A new study found that patients diagnosed with sleep apnea have a lower risk of developing type 2 diabetes when undergoing surgery compared to being treated with continuous positive airway pressure (CPAP) therapy.

The results were published in the Journal of Otolaryngology – Head and Neck Surgery. TriNetX, a global network of healthcare organizations driving research to accelerate the development of new therapies, enabled researchers at Hospital Quirónsalud Marbella and Hospital Campo de Gibraltar to leverage European and global real-world data for the study. 

In the study, the researchers note that, although CPAP remains the gold standard for the treatment of OSA, the metabolic effects of its long-term use remain unclear mainly because of the low adherence.

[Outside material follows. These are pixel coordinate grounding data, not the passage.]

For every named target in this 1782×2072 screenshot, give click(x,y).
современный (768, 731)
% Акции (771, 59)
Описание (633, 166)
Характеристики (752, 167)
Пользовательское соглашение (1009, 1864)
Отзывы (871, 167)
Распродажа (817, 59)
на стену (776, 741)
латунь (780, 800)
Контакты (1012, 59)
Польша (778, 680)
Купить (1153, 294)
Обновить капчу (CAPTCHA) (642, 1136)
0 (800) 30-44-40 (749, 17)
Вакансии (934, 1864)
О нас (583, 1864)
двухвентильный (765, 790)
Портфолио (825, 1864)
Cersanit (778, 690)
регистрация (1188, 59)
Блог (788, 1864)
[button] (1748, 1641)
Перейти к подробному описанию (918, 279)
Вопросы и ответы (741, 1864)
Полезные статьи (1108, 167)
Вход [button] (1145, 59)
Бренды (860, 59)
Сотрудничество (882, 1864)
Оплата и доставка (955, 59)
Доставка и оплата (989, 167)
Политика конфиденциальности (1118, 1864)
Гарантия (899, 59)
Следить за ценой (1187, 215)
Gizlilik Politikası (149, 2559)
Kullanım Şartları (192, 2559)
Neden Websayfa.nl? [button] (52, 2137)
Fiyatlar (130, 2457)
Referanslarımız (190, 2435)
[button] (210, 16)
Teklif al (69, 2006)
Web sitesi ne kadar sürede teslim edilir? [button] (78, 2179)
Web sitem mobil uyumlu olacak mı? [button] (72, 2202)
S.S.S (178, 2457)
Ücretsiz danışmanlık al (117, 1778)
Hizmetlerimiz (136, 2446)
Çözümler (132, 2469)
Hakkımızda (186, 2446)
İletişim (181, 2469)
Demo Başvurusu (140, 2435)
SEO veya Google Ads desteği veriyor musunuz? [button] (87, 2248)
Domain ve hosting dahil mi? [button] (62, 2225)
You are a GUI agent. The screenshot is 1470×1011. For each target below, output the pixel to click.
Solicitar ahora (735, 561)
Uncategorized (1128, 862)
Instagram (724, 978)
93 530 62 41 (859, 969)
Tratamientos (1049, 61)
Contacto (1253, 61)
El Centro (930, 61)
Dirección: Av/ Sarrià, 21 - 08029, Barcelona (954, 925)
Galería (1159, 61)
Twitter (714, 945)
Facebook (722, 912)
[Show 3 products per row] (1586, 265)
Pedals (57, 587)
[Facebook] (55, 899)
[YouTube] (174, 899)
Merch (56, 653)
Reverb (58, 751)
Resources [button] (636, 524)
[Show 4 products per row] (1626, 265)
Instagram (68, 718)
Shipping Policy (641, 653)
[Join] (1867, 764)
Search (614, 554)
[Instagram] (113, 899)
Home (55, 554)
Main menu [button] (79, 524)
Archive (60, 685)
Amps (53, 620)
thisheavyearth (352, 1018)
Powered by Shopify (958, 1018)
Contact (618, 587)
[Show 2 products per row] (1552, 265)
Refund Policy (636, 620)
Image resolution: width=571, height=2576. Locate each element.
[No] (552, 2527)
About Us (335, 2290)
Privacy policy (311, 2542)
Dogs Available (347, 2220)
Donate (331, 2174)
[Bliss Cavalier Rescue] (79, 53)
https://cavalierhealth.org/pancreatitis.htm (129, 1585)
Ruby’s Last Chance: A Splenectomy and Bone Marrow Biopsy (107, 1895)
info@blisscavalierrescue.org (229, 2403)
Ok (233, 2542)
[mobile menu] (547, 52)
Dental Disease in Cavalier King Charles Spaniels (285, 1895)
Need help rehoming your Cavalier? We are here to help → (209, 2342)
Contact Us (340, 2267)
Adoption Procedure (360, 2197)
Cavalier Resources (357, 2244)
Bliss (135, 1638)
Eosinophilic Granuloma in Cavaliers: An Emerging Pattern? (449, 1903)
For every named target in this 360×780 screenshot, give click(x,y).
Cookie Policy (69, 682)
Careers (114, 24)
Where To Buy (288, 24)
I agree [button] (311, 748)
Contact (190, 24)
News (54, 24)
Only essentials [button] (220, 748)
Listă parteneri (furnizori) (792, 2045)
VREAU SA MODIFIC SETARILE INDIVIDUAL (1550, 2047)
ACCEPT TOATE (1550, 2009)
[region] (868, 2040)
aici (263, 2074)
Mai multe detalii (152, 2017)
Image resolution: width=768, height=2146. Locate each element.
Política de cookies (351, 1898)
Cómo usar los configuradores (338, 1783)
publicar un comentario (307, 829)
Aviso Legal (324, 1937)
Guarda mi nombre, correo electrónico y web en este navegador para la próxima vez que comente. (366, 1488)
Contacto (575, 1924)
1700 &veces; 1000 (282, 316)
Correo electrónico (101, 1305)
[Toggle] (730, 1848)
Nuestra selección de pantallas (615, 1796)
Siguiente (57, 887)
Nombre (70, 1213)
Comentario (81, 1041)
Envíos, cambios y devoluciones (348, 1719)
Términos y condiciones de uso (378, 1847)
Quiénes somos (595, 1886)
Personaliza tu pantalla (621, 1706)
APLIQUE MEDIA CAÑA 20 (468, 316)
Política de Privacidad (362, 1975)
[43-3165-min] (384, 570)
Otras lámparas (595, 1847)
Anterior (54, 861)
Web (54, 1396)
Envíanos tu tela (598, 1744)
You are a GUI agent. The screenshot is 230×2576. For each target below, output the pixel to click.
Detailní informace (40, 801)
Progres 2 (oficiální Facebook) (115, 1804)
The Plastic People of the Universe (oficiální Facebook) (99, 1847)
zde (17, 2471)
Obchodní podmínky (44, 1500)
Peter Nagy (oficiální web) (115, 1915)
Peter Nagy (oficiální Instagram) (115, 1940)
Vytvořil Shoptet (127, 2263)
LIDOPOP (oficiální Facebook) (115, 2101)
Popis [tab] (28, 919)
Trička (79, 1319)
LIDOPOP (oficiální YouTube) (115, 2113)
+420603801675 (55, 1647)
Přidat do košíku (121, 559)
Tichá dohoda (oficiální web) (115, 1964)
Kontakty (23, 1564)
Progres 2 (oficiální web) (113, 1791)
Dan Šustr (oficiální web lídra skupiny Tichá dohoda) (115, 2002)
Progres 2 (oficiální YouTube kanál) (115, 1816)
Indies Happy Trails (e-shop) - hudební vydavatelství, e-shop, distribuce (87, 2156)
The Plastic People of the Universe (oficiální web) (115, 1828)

Using big data from international databases for two cohorts after five years of follow-up, researchers found that the risk of new-onset diabetes was lower in patients with OSA who underwent upper airway surgery compared with those who used CPAP alone. 

Researchers concluded that both treatments decreased the incidence of diabetes in OSA patients aged more than 18 years and with a follow-up of five years; however, upper airway surgery seemed to have a stronger preventive effect than CPAP.

“This is one of the first studies ever conducted with real-world data in the otolaryngology field in Spain,” says Rocio Diaz Sanchez, research director, Quirónsalud, in a release. “These findings will ultimately assist healthcare providers with making informed clinical decisions and personalized treatment plans for sleep apnea patients.”

“We are delighted for Quirónsalud, Fresenius-Helios, and all of the investigators involved in this first-of-its-kind real-world evidence study,” says Gema Hernandez Ibarburu, senior healthcare partnership manager EMEA at TriNetX in a release.